---------- Data for this exercise

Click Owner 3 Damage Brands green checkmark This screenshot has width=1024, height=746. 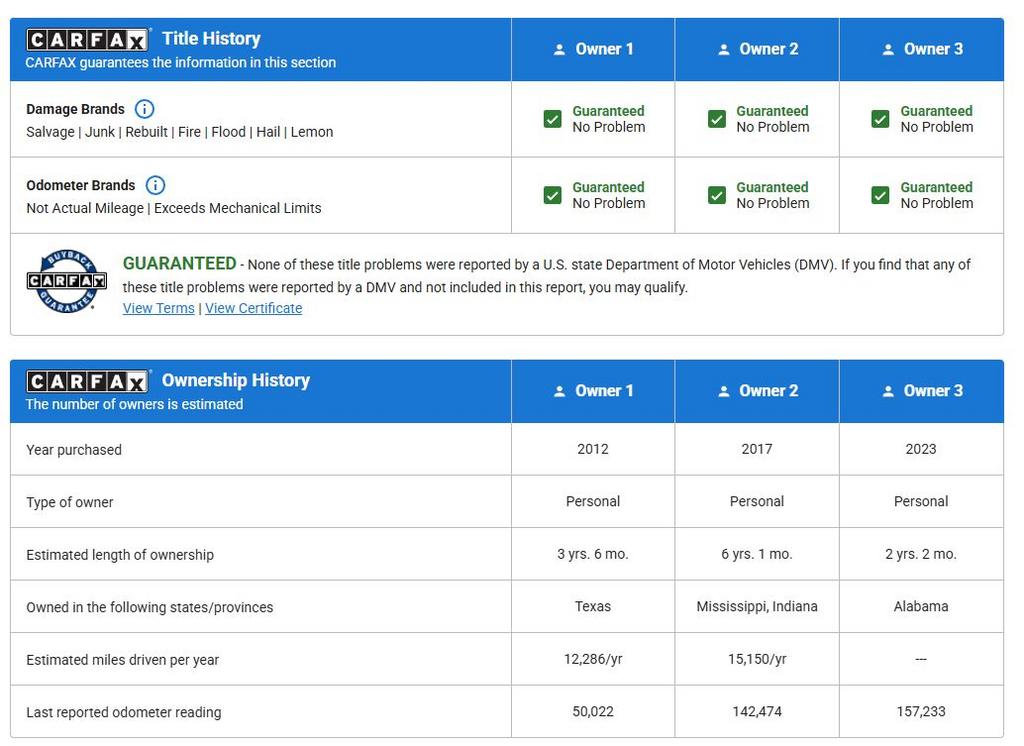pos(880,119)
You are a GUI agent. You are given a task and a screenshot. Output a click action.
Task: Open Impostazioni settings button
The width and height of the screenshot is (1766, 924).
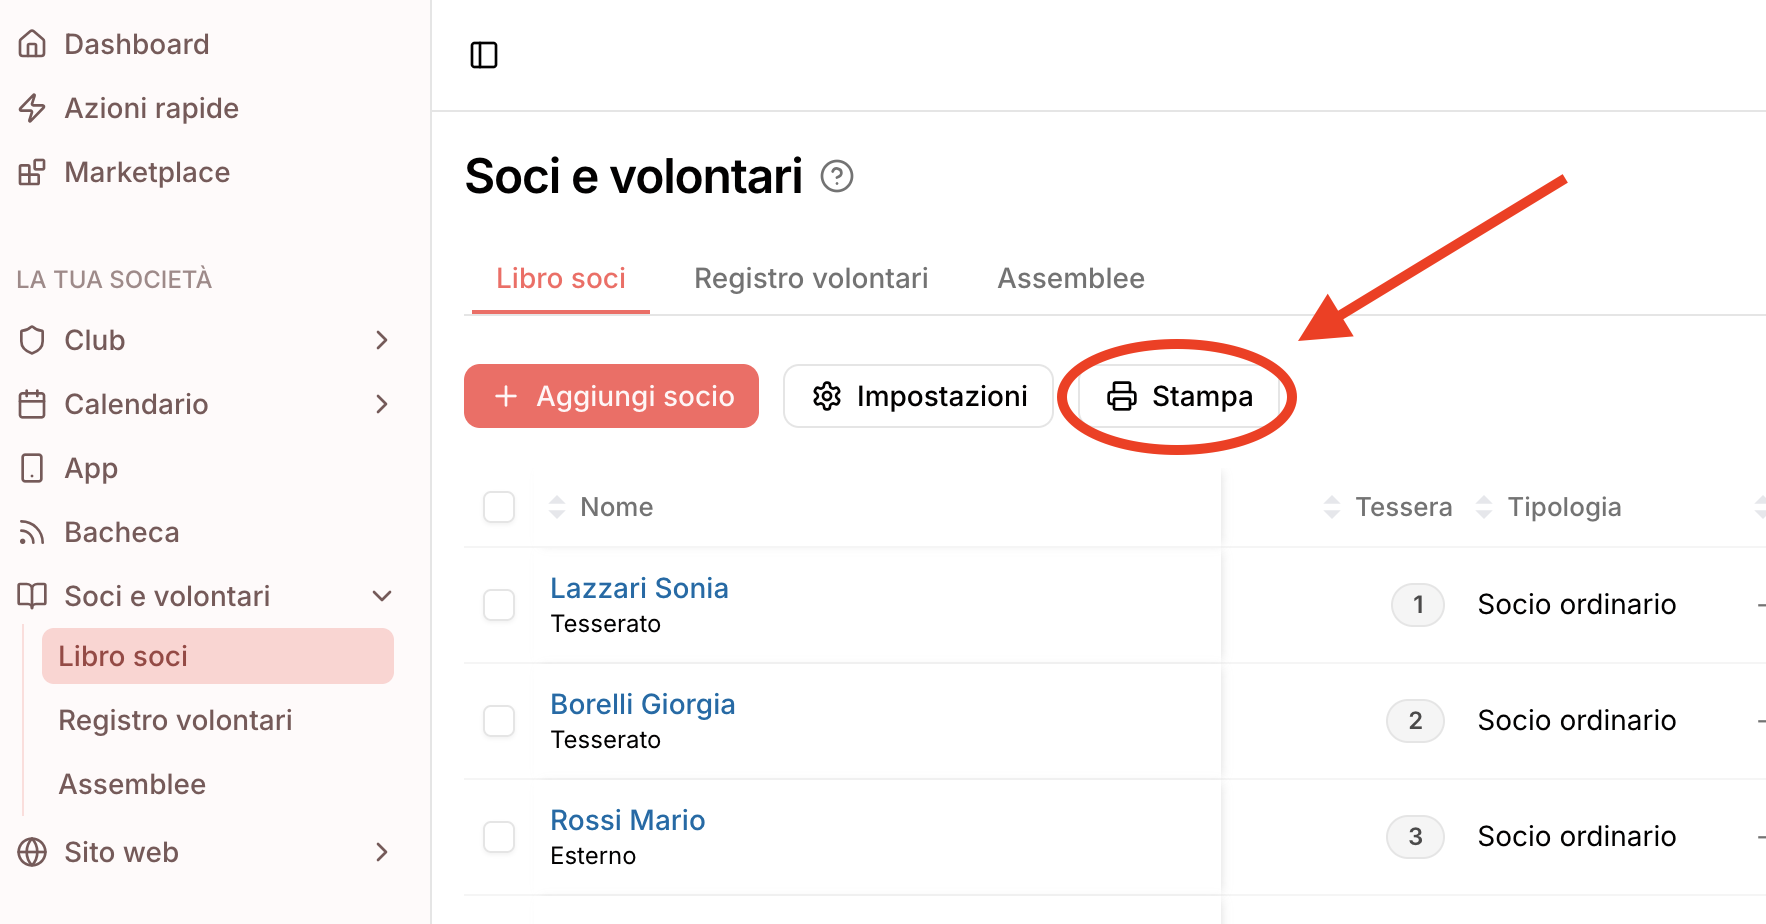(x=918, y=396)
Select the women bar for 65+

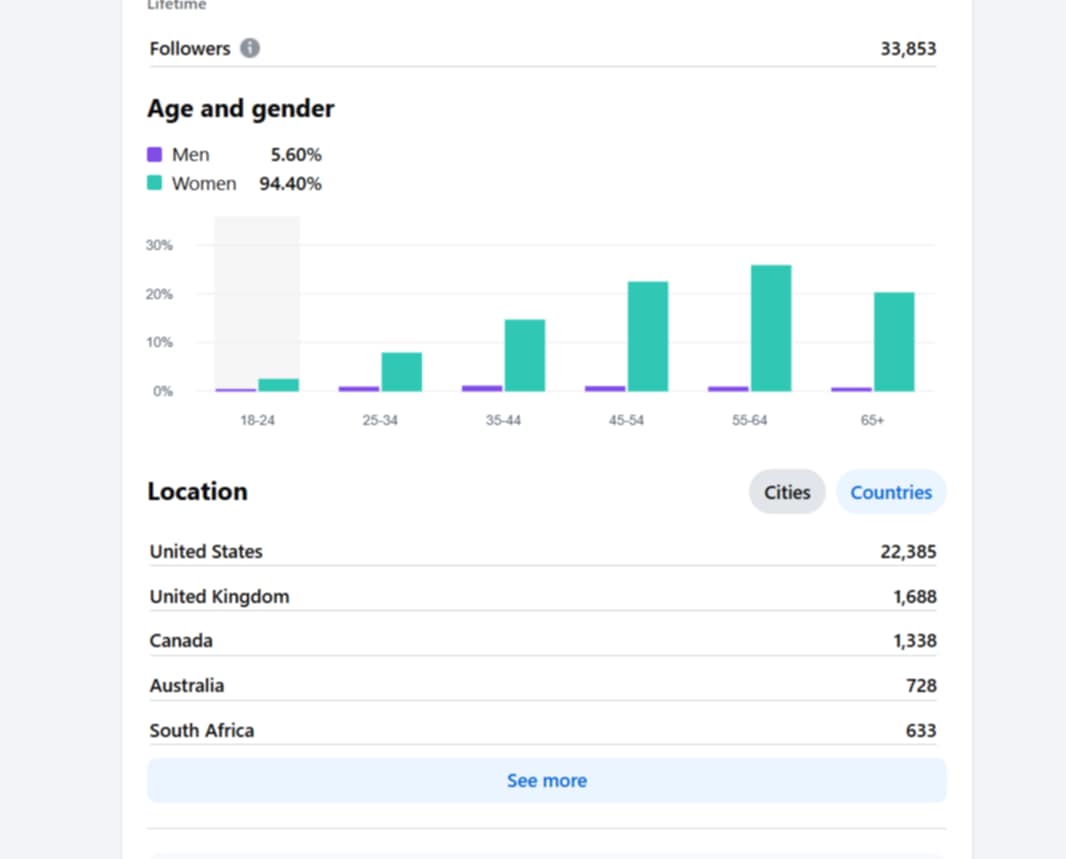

--------------------

--- Work order ---
Output a verbatim copy of the lines from the line containing "The width and" through the end of the data, both included, without any images.

--- Answer for this exercise ---
The width and height of the screenshot is (1766, 924).
(x=918, y=396)
Select the women bar for 65+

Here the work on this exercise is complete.